▸ WHAT NEEDS TO BE DONE:
Copy out every record below with complete accuracy.

▸ LISTED ENTRIES:
────────────────
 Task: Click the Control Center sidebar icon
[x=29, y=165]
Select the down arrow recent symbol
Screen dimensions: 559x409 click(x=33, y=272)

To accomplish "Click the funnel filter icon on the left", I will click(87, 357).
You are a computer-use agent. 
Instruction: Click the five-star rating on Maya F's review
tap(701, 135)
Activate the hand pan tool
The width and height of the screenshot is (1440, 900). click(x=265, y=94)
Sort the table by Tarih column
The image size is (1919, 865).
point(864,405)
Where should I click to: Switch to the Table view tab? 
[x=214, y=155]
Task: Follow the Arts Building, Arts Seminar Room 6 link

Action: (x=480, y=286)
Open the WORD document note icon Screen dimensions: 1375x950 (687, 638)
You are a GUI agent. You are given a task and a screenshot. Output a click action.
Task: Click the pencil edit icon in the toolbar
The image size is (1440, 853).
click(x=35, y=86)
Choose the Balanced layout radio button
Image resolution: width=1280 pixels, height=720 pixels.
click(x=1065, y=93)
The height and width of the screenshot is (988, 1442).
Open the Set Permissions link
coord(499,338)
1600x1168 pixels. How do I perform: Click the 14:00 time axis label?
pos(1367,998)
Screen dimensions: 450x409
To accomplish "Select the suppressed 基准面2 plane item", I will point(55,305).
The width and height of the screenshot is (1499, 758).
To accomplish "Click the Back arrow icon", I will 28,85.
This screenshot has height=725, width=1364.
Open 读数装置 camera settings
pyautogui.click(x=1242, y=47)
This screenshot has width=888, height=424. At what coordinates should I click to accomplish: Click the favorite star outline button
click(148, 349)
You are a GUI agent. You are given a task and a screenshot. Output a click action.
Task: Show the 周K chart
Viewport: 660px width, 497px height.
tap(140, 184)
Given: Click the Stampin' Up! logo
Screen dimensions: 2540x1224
────────────────
▸ ANSWER SECTION:
 Task: Click the Control Center sidebar icon
[x=29, y=165]
Select the down arrow recent symbol
Screen dimensions: 559x409 click(x=33, y=272)

To accomplish "Click the funnel filter icon on the left", I will click(87, 357).
You are a computer-use agent. 
Instruction: Click the five-star rating on Maya F's review
tap(701, 135)
Activate the hand pan tool
The width and height of the screenshot is (1440, 900). click(x=265, y=94)
Sort the table by Tarih column
The image size is (1919, 865).
point(864,405)
Where should I click to: Switch to the Table view tab? 
[x=214, y=155]
Task: Follow the Arts Building, Arts Seminar Room 6 link

Action: (x=480, y=286)
Open the WORD document note icon Screen dimensions: 1375x950 (687, 638)
You are a GUI agent. You are given a task and a screenshot. Output a click action.
Task: Click the pencil edit icon in the toolbar
The image size is (1440, 853).
click(x=35, y=86)
Choose the Balanced layout radio button
Image resolution: width=1280 pixels, height=720 pixels.
click(x=1065, y=93)
The height and width of the screenshot is (988, 1442).
Open the Set Permissions link
coord(499,338)
1600x1168 pixels. How do I perform: Click the 14:00 time axis label?
pos(1367,998)
Screen dimensions: 450x409
To accomplish "Select the suppressed 基准面2 plane item", I will point(55,305).
The width and height of the screenshot is (1499, 758).
To accomplish "Click the Back arrow icon", I will 28,85.
This screenshot has height=725, width=1364.
Open 读数装置 camera settings
pyautogui.click(x=1242, y=47)
This screenshot has width=888, height=424. At what coordinates should I click to accomplish: Click the favorite star outline button
click(148, 349)
You are a GUI agent. You are given a task and a screenshot. Output a click action.
Task: Show the 周K chart
Viewport: 660px width, 497px height.
tap(140, 184)
Given: Click the Stampin' Up! logo
Screen dimensions: 2540x1224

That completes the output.